L’atleta (donna) più ricca del mondo si chiama Maria Sharapova, è una tennista e il suo reddito annuale si aggira intorno ai 29,2 milioni di dollari (poco più di 26 milioni di euro). L’atleta (uomo) più ricco del mondo si chiama Floyd Mayweather, è un pugile e il suo reddito annuale si aggira intorno ai 300 milioni di dollari. Quasi dieci volte tanto. Al punto che nella classifica generale di Forbes, Maria, la prima tra tutte le sportive, si piazza al 29esimo posto. Insomma, nella gara dei sessi, anche lo sport è maschilista.
Tennis: la (quasi) parità
Soprattutto alla luce del fatto che il tennis è un’eccezione (non senza un perché). Qualche numero: dei 100 campioni più pagati al mondo, solo due sono donne, oltre alla Sharapova c'è la collega Serena Williams, con 22 milioni di euro annui. E ancora: nella top ten delle atlete più ricche, 7 sono tenniste. Insomma, nemmeno lo sport è un terreno per donne, soprattutto considerando le parole del numero uno (sempre del tennis) Novak Djokovic: “Dovremmo guadagnare più delle donne”. La domanda sorge spontanea: perché? Sopratutto detto da uno che in più di un'intervista ha decantato le doti della sua allenatrice che gli ha trasmesso la passione?
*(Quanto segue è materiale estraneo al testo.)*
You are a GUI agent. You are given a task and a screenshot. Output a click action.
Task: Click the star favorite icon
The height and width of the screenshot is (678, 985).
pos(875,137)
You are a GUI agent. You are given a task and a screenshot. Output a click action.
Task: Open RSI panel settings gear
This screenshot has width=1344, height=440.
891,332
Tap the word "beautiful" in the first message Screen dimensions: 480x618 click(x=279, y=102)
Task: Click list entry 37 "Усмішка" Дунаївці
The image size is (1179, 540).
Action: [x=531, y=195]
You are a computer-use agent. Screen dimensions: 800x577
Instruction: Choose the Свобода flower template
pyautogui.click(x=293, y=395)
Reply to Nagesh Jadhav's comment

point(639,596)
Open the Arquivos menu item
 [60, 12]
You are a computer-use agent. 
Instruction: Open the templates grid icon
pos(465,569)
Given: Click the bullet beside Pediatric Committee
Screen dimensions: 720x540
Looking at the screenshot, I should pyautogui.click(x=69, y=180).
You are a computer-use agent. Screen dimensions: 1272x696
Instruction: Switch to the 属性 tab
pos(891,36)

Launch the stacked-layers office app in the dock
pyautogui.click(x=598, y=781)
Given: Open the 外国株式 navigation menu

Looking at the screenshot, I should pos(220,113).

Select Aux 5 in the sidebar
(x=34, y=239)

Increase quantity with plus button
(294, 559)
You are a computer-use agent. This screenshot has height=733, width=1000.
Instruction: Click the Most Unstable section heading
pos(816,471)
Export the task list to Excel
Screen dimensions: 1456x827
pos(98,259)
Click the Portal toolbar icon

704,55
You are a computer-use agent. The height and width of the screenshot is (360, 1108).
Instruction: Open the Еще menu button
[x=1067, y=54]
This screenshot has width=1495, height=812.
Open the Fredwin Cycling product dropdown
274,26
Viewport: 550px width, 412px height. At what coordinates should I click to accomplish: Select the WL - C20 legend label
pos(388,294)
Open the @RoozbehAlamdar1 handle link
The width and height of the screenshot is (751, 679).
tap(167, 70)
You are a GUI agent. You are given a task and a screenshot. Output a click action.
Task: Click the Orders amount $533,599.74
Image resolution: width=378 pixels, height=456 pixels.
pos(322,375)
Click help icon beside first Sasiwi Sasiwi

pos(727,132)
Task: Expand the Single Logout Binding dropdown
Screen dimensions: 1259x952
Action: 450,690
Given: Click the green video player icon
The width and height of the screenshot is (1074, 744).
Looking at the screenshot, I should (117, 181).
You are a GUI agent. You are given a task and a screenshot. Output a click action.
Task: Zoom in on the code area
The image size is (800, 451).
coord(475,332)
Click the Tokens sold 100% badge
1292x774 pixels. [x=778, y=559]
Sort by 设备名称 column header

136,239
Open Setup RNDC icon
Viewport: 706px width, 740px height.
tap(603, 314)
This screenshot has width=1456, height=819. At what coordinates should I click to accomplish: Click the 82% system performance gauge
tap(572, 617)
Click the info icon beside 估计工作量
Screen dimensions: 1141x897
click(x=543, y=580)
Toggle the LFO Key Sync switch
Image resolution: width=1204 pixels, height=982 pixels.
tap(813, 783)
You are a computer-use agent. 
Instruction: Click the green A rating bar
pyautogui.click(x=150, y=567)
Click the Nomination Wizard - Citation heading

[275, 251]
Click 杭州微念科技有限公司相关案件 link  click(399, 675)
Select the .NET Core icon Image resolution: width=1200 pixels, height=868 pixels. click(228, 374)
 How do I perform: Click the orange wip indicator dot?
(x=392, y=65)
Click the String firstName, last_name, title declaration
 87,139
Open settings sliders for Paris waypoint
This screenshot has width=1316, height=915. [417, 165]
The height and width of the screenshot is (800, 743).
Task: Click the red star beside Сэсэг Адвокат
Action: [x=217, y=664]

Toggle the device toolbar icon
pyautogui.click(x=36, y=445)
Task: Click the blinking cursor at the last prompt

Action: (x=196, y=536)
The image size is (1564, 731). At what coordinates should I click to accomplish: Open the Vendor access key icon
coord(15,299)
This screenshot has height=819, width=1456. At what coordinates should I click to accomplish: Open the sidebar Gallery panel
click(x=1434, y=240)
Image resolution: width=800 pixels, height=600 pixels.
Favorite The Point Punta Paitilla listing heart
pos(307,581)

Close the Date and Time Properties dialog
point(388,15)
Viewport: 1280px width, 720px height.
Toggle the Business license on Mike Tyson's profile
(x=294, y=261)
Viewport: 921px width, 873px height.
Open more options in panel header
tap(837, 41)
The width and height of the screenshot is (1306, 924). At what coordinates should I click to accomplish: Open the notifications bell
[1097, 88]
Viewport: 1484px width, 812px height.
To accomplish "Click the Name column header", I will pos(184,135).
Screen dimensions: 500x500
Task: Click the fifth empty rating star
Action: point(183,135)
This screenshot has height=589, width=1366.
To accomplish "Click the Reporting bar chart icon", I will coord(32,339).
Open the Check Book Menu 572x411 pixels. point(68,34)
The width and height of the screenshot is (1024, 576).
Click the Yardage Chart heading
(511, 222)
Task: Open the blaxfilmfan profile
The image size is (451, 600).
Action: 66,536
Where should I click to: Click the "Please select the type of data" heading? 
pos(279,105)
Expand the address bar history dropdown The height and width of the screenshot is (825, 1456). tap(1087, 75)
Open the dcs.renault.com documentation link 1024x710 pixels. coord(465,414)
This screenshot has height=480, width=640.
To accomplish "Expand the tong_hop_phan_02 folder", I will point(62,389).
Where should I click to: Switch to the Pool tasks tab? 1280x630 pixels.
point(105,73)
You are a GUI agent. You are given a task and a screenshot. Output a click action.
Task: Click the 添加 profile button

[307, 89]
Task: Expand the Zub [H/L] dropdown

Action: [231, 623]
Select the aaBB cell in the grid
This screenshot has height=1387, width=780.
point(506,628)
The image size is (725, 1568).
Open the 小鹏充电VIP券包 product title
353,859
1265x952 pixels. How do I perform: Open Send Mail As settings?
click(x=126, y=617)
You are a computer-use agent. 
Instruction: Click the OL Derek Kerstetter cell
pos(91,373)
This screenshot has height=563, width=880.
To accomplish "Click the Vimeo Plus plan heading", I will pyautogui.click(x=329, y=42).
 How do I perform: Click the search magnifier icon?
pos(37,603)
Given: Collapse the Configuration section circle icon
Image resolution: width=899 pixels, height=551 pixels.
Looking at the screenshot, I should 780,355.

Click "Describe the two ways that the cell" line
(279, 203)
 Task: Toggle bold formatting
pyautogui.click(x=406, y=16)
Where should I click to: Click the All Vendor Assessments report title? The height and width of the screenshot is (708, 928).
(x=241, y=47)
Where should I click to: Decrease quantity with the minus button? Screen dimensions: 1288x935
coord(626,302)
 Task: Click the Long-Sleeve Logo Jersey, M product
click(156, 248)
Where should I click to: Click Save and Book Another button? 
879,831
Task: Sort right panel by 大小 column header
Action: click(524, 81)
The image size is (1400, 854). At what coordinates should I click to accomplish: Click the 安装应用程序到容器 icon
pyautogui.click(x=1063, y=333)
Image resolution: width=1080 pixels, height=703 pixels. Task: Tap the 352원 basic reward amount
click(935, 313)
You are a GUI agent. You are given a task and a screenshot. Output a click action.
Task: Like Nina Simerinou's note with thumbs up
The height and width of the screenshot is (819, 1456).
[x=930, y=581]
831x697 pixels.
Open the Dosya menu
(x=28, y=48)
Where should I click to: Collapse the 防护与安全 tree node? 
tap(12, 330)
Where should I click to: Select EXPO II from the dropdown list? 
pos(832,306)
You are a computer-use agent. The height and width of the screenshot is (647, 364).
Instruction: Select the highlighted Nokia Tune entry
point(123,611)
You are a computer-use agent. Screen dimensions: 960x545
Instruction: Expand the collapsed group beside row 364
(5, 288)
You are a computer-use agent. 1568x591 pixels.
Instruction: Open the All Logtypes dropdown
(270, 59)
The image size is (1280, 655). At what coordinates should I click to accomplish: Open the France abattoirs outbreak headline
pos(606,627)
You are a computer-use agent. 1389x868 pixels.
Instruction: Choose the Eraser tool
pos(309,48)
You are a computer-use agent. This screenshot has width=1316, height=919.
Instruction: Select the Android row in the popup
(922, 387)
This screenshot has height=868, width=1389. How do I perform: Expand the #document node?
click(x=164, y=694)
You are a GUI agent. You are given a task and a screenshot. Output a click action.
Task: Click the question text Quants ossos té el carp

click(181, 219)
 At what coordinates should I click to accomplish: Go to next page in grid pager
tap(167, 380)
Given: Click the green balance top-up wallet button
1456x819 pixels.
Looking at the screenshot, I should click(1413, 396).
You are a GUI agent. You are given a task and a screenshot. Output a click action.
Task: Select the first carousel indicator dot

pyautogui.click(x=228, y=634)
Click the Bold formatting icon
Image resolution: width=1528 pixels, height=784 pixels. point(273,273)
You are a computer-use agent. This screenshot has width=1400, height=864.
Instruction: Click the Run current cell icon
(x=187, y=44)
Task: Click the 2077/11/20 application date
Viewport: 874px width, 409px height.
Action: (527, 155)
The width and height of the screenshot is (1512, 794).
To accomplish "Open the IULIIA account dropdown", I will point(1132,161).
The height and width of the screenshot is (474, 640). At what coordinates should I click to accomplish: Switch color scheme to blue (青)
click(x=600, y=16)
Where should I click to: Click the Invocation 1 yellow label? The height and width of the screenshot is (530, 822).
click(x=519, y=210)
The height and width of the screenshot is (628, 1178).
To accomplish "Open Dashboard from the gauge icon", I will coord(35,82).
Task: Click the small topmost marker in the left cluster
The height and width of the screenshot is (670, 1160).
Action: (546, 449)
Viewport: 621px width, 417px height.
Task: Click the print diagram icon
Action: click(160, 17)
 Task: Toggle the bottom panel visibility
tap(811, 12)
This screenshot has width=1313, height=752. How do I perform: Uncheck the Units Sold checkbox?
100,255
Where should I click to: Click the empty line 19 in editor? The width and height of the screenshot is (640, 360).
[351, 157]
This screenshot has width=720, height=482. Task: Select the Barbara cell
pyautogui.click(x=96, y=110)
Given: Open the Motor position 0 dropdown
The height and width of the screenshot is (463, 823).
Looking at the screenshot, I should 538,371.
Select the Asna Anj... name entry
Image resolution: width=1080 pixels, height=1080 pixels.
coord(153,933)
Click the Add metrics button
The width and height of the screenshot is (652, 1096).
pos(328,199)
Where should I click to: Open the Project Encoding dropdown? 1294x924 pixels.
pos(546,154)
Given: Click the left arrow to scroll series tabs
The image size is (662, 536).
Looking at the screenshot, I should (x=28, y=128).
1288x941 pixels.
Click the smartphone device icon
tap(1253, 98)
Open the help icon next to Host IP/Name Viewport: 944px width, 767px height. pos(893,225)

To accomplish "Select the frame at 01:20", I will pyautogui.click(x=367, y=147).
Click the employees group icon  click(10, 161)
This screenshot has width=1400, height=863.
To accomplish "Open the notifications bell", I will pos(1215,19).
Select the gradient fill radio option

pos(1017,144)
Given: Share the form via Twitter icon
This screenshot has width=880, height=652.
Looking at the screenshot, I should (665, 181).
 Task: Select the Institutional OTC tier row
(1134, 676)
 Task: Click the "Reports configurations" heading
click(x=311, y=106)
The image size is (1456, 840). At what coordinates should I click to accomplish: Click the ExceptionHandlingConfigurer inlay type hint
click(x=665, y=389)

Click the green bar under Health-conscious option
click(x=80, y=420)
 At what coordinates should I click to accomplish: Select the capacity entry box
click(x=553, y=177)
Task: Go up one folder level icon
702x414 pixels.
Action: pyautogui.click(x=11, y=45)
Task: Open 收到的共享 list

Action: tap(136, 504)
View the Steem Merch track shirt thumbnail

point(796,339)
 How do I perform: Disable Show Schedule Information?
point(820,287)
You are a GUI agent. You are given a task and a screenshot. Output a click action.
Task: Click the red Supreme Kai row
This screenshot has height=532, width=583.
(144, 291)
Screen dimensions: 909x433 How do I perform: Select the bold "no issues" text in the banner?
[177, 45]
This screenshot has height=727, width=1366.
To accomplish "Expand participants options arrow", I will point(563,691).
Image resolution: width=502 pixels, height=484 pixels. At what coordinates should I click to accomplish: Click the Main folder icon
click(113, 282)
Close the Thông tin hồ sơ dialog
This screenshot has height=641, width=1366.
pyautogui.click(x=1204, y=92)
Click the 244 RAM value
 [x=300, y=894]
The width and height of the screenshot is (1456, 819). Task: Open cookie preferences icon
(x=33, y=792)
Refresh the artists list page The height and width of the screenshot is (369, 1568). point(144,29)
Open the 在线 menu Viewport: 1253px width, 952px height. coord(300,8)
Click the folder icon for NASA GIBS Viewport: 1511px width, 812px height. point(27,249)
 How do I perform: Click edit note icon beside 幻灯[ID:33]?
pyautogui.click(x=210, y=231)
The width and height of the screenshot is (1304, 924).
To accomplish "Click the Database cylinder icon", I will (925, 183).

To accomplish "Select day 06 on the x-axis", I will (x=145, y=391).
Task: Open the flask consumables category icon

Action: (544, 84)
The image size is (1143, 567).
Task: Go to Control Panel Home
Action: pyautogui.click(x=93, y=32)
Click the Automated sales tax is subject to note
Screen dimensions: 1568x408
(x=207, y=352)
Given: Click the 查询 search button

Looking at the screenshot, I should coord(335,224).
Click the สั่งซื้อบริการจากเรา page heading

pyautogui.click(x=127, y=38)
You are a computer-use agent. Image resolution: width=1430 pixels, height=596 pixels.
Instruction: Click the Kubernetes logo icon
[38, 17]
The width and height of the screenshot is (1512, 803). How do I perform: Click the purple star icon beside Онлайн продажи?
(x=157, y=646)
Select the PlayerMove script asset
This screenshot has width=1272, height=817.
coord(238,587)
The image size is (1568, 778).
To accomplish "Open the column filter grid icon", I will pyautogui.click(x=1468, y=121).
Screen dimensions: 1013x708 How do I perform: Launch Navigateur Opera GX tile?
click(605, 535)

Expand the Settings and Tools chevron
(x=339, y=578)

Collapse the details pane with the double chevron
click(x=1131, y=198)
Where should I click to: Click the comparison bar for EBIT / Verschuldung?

La battaglia dei sessi: Billie Jean King batte Bobby Riggs
A dimostrare che le sportive non sono una “razza inferiore” fu Billie Jean King, la tennista da 39 titoli nel Gran Slam che, nella Battaglia dei sessi del 1973 sconfisse l’ex campione Bobby Riggs (colui che pronunciò l’irripetibile concetto) lasciando il mondo (o per lo meno metà) senza parole. Dopo il match, seguito da 50 milioni di telespettatori, Billie Jean King fondò del circuito Wta (Women's Tennis Association) e pretese che lo Us Open equiparasse i premi femminili a quelli maschili. Trent’anni dopo quell’eredità si sente e se il tennis è un’isola (quasi) felice, altrove l’uguaglianza è un miraggio e il maschilismo la norma.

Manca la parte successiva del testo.